Nos organisations rappellent qu’une presse libre traitant de questions d’intérêt public est la pierre angulaire de toute société respectueuse des droits humains. Le droit à la liberté d’expression protège le droit de chercher, de recevoir et de répandre des informations et des idées de toutes sortes. À ce titre, les journalistes jouent un rôle fondamental d’information du public et doivent pouvoir mener leurs activités sans craindre des représailles pour eux et pour leurs sources.

« Cette tentative d’intimider les journalistes est inquiétante pour le droit d’alerter et la liberté d’informer. Le secret défense ne doit pas servir à couvrir des comportements illégaux et des atteintes à l’intérêt général. Il doit encore moins permettre de révéler à tout prix l’identité des lanceurs d’alerte qui signalent des dysfonctionnements, et de les exposer ainsi à des représailles qui, pour rappel, sont interdites par la loi.

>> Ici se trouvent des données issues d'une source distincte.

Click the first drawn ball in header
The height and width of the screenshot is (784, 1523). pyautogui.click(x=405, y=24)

C’est sur la résolution de ces dysfonctionnements que les services de l’État doivent se concentrer », déclare Nadège Buquet, coprésidente de la Maison des Lanceurs d’Alerte.

Porter à la connaissance des citoyens et des citoyennes des informations sur un possible trafic d’influence au sein de l’armée française, informations faisant par ailleurs déjà l’objet d’une enquête par le Parquet national financier, relève de l’intérêt public, argument qui doit donc prévaloir sur celui du secret défense.

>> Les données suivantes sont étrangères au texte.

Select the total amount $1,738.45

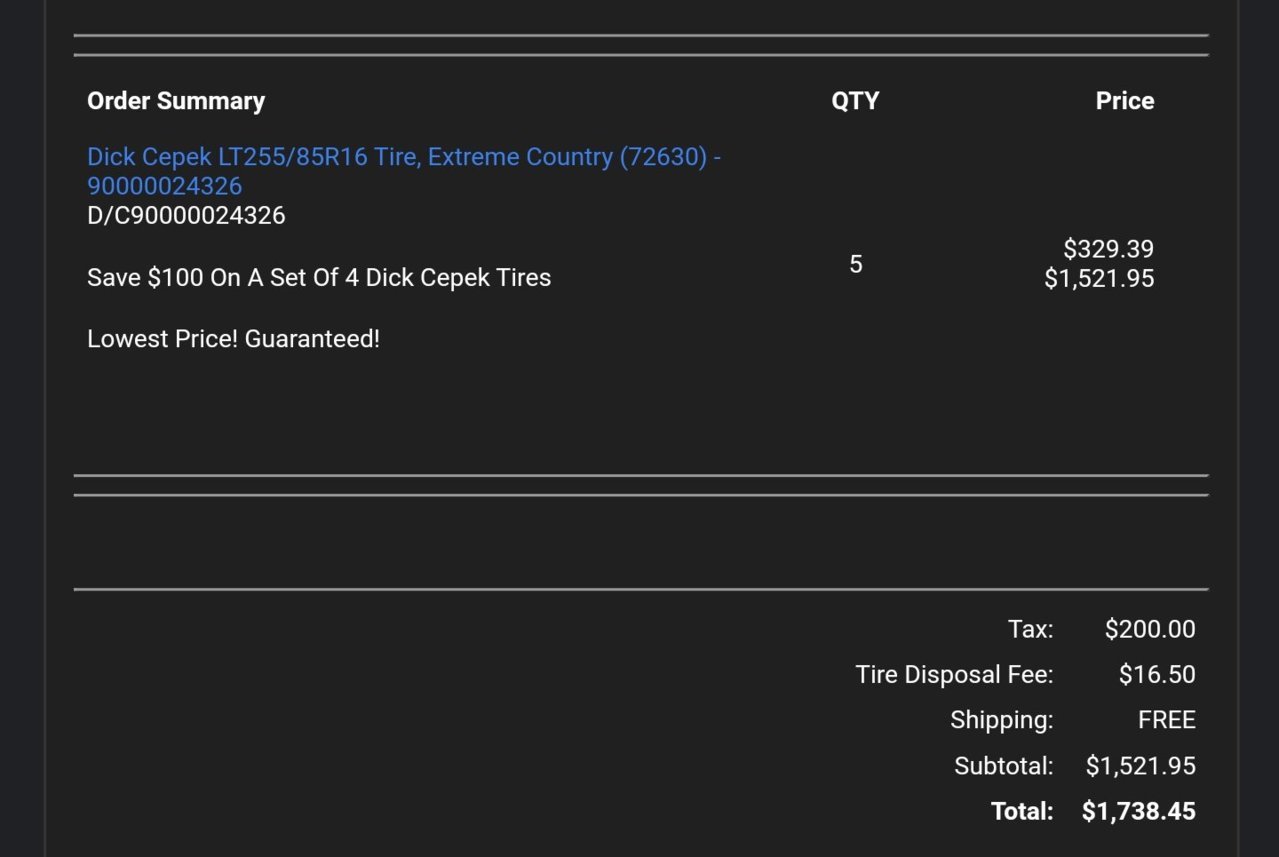1139,811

« Secret défense, secret des affaires… La protection légale accordée aux multiples secrets politico-financiers favorise l’opacité et l’impunité des plus puissants. Qu’ils soient utilisés pour refuser l’accès à des documents contenant des informations d’intérêt général ou pour bâillonner des journalistes et intimider leurs sources, ces secrets constituent des entraves à la liberté d’expression et d’information », ajoute Tiphaine Beau de Loménie, responsable de contentieux et de plaidoyer à Sherpa.               

« Les menaces pesant sur la liberté de la presse deviennent de plus en plus fréquentes, et il n’est pas tolérable dans un régime démocratique d’utiliser le recours aux services de sécurité pour tenter de museler la presse », soutien Patrick Baudouin, président de la LDH et président d’honneur de la FIDH.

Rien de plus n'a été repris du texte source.